Word and element pointing entries:
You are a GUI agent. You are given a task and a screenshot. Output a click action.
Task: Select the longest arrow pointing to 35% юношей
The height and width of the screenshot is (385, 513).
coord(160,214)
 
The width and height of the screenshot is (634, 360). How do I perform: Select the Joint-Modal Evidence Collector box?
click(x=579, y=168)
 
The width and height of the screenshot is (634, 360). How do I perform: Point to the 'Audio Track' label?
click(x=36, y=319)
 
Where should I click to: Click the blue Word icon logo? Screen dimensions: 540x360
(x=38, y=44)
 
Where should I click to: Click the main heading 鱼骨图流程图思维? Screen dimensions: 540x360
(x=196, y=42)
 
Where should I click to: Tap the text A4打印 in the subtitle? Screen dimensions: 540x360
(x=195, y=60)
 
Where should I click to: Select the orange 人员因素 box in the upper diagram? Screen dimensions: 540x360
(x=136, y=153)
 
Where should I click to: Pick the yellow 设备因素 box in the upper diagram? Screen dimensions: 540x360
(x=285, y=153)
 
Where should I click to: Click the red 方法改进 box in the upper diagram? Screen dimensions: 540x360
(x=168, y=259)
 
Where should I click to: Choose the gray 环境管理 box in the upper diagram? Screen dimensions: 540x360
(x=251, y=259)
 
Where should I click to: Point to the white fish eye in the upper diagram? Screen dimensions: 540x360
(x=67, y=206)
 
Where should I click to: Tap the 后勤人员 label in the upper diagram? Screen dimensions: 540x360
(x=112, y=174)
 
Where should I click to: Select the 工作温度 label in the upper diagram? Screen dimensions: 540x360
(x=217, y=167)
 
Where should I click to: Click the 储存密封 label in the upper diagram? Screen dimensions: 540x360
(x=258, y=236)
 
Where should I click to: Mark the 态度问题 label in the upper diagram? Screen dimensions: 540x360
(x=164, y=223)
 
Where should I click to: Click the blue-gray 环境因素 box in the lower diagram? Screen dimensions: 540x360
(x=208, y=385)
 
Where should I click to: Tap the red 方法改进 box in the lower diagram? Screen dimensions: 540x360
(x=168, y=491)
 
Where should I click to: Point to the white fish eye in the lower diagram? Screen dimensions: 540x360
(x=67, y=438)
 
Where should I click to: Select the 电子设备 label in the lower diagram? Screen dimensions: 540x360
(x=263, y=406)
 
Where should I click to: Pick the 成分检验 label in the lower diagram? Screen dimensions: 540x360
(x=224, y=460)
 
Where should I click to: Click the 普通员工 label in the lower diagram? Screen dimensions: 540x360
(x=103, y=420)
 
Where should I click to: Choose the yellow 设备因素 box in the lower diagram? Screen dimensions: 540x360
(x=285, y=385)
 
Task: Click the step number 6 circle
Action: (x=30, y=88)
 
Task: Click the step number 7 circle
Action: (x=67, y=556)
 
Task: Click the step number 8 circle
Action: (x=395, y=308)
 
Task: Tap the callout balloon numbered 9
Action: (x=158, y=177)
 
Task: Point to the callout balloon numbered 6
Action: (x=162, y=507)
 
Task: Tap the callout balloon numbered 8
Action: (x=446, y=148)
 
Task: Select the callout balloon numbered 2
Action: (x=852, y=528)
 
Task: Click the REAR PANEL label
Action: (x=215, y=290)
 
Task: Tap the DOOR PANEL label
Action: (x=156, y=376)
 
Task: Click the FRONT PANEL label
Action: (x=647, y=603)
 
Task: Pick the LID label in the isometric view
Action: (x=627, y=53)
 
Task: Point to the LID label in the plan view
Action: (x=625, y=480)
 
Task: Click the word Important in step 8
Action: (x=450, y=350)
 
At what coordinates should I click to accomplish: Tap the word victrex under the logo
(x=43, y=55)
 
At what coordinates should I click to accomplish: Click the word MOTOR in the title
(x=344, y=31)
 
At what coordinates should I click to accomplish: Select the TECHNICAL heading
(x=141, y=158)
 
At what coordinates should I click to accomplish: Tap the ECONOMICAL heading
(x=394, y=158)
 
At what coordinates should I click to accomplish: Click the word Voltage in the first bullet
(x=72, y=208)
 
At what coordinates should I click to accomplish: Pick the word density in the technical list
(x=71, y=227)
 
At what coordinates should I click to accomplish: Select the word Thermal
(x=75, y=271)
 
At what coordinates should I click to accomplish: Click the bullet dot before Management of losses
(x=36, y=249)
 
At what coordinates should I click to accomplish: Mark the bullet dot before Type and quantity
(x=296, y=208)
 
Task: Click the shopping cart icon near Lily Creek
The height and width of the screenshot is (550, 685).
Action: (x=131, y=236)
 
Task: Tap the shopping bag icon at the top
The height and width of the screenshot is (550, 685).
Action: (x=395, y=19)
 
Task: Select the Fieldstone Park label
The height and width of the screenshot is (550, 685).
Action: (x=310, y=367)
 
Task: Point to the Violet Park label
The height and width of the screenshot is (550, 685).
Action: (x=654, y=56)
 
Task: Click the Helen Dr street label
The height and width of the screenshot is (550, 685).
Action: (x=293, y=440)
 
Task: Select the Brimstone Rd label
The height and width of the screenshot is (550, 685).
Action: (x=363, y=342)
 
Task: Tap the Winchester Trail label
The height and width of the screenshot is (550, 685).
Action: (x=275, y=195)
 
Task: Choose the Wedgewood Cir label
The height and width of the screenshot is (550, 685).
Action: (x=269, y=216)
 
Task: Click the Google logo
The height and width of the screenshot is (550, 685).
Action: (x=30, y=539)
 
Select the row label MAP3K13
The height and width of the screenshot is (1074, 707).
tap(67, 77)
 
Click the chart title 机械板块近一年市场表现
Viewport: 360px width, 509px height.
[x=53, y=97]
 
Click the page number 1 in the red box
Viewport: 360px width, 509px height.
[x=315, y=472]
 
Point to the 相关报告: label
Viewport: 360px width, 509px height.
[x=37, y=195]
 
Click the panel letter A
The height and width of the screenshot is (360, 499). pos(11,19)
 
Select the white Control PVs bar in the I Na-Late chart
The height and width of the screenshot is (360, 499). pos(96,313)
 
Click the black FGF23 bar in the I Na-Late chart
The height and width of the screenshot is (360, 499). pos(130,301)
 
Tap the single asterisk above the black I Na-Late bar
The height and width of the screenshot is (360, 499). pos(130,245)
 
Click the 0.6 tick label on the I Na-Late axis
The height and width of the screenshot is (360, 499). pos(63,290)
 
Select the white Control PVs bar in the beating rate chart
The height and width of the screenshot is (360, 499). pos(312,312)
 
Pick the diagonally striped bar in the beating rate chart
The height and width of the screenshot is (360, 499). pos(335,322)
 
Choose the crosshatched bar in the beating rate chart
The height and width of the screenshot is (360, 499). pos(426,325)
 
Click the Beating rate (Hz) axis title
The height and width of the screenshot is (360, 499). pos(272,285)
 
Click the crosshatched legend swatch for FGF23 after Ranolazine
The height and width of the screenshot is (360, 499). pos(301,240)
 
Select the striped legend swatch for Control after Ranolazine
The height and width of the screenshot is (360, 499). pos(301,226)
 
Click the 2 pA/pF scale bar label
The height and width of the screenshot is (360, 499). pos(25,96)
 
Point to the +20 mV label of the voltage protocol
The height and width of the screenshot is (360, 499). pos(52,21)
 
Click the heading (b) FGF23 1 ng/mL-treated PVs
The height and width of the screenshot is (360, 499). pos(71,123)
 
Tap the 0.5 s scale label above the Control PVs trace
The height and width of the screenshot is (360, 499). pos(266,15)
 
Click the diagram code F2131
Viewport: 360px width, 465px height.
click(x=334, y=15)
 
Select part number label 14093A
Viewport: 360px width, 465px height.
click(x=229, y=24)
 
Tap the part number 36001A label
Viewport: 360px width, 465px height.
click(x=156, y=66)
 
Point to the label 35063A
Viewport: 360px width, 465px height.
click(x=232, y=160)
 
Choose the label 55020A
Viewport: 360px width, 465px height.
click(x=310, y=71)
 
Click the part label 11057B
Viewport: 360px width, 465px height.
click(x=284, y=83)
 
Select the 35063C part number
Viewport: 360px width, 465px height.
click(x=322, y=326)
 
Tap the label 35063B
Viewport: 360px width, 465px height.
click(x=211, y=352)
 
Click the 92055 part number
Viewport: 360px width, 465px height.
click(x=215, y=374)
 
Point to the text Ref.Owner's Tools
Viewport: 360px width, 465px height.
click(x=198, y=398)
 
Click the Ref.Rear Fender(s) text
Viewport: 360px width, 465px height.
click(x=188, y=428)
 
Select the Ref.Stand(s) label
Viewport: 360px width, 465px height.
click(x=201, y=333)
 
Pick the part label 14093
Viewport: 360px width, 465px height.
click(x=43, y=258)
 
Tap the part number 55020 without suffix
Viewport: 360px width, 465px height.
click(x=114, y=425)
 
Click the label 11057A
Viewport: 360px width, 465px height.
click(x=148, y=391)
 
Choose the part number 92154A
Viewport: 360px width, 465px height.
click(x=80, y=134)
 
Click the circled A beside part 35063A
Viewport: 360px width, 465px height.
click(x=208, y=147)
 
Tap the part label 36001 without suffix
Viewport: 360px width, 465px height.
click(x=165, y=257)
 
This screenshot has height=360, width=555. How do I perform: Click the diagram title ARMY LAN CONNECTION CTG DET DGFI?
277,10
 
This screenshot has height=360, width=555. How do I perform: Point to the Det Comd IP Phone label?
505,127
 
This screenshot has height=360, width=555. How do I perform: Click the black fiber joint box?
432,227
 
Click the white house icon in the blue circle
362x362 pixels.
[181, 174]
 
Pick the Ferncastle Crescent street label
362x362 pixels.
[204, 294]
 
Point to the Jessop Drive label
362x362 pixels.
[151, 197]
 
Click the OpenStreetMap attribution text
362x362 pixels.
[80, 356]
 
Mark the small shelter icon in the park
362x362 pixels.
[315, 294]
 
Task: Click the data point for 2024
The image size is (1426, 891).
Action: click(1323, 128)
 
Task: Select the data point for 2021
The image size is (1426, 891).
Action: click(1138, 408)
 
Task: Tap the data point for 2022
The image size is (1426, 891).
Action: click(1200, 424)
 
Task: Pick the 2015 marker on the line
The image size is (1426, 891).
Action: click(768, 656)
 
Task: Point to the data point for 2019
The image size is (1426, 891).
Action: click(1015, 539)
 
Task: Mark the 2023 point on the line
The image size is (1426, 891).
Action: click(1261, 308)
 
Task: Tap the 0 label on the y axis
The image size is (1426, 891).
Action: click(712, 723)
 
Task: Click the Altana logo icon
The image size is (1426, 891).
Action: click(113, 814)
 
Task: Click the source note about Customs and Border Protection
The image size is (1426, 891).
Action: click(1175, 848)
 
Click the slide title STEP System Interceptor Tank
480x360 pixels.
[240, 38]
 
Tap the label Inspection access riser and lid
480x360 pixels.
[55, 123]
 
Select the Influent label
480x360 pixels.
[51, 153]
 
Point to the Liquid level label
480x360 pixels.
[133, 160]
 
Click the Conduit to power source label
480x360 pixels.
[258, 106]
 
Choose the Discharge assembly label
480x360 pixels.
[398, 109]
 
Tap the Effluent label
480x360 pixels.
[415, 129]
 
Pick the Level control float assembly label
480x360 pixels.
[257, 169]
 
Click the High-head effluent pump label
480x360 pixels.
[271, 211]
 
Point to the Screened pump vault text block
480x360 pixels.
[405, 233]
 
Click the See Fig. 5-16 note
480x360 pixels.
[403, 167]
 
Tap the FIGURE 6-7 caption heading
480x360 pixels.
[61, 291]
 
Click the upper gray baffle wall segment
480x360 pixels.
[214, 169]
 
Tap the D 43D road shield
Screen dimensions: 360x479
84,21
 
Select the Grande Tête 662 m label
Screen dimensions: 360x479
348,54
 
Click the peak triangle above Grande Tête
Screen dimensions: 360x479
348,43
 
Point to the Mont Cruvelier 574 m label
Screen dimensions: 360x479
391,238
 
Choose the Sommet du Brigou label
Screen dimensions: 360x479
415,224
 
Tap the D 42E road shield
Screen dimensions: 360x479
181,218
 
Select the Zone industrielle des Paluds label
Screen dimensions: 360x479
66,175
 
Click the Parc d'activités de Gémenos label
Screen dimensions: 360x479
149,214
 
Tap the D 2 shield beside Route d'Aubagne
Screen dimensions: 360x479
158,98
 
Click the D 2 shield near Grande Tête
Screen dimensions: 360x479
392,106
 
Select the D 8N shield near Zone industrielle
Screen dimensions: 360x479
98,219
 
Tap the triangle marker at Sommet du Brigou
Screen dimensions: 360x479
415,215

■ REQUEST:
Show every line from the records above that contains the string "shield".

■ WRITTEN ANSWER:
Tap the D 43D road shield
Tap the D 42E road shield
Tap the D 2 shield beside Route d'Aubagne
Click the D 2 shield near Grande Tête
Select the D 8N shield near Zone industrielle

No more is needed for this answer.